For specific use cases, open source tools are often better. Wazuh rivals commercial SIEMs like Splunk in detection capability. OpenVAS competes with Nessus and Qualys. OWASP ZAP rivals Burp Suite Professional for many testing scenarios. Bitwarden matches 1Password for most password management needs. The trade-off is operational overhead: open source requires self-hosting, manual integration, and in-house expertise. Commercial tools include managed infrastructure, support SLAs, and compliance reporting.
Microsoft Defender (built into Windows 10 and 11) is the strongest free antivirus for most Windows users — it scores in the top tier of independent antivirus tests, integrates deeply with the OS, and requires no additional installation. For users wanting alternatives, Bitdefender Free, AVG Free, and Avast Free all offer solid baseline protection. Skip free Avast/AVG if privacy matters; Bitdefender Free is the cleaner alternative.

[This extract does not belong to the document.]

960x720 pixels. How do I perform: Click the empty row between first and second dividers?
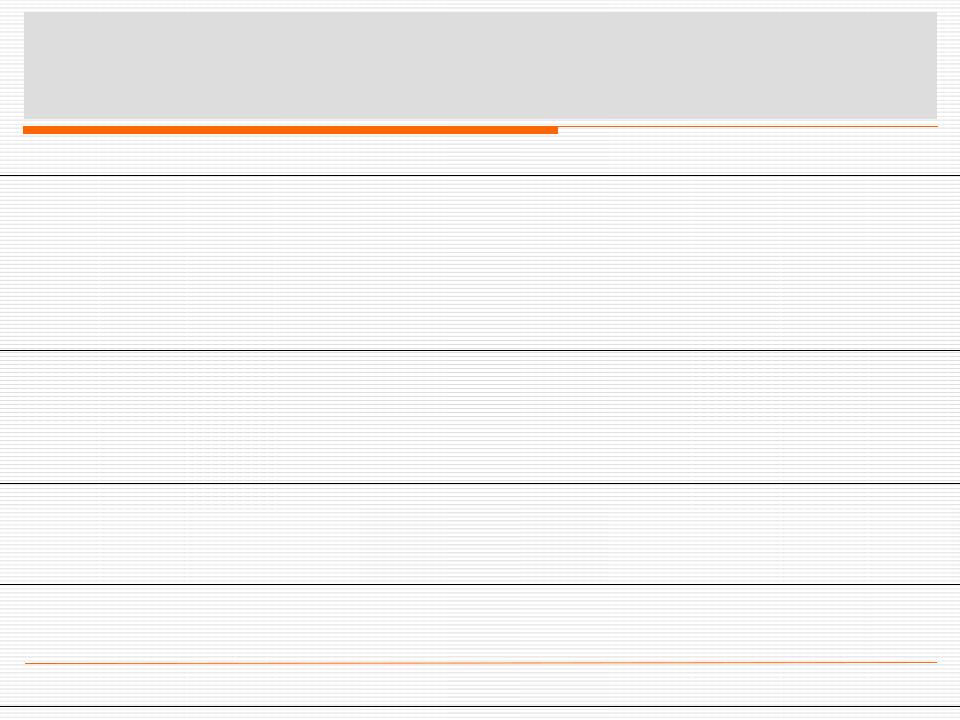(480, 263)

SaaS startups can build a credible early security stack with free tools: Wazuh for SIEM and HIDS, Snyk Free or Trivy for SCA and container scanning, OWASP ZAP for DAST, Bitwarden Teams (free tier) for password sharing, Cloudflare Free for WAF and DDoS, GitHub Advanced Security free for public repos, and AWS Security Hub for cloud posture. As you grow toward SOC 2 audit, expect to upgrade to paid tools for compliance evidence collection.